(Stored data)
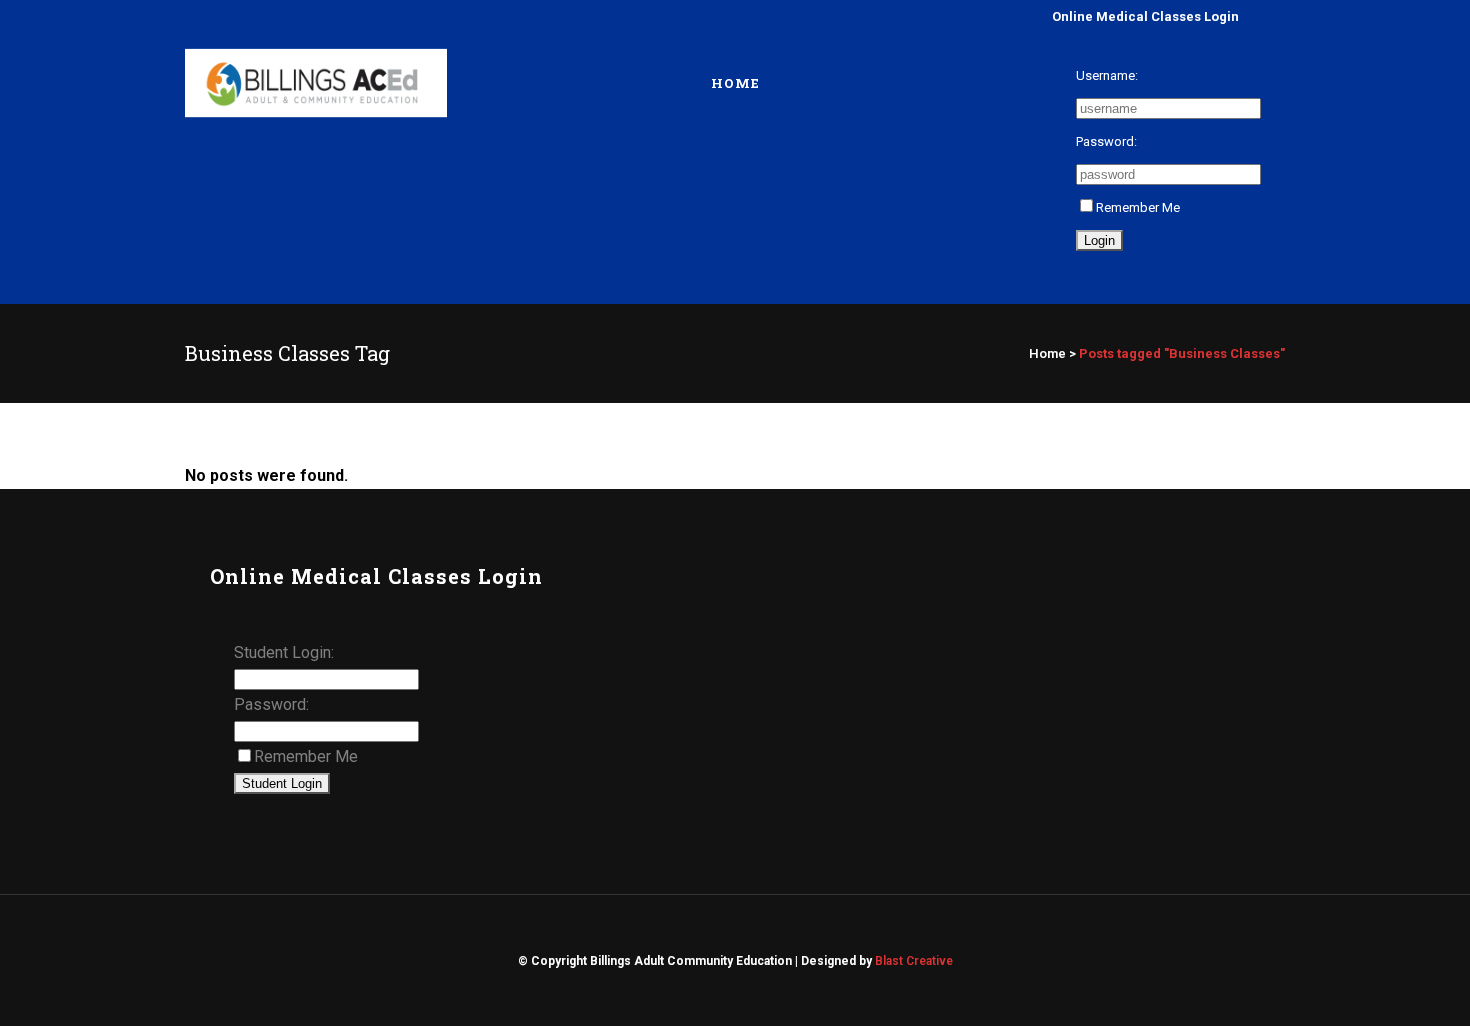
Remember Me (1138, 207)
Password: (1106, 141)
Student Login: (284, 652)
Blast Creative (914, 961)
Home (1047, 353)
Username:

• **Work instructions**: Write the records out once more, exactly as they appear, with no pictures.

• **Exercise answer**:
Remember Me (1138, 207)
Password: (1106, 141)
Student Login: (284, 652)
Blast Creative (914, 961)
Home (1047, 353)
Username:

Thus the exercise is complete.